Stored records

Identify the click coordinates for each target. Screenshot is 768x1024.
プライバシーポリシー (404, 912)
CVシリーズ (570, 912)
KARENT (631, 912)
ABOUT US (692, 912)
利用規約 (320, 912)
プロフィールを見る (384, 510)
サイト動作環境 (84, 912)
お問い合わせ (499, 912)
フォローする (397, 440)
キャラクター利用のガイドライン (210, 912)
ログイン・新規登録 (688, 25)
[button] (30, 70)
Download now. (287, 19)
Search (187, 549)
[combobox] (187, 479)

• Work request: Copy the records above. Leave out nothing.

• Solved problem:
Identify the click coordinates for each target. Screenshot is 768x1024.
プライバシーポリシー (404, 912)
CVシリーズ (570, 912)
KARENT (631, 912)
ABOUT US (692, 912)
利用規約 (320, 912)
プロフィールを見る (384, 510)
サイト動作環境 (84, 912)
お問い合わせ (499, 912)
フォローする (397, 440)
キャラクター利用のガイドライン (210, 912)
ログイン・新規登録 (688, 25)
[button] (30, 70)
Download now. (287, 19)
Search (187, 549)
[combobox] (187, 479)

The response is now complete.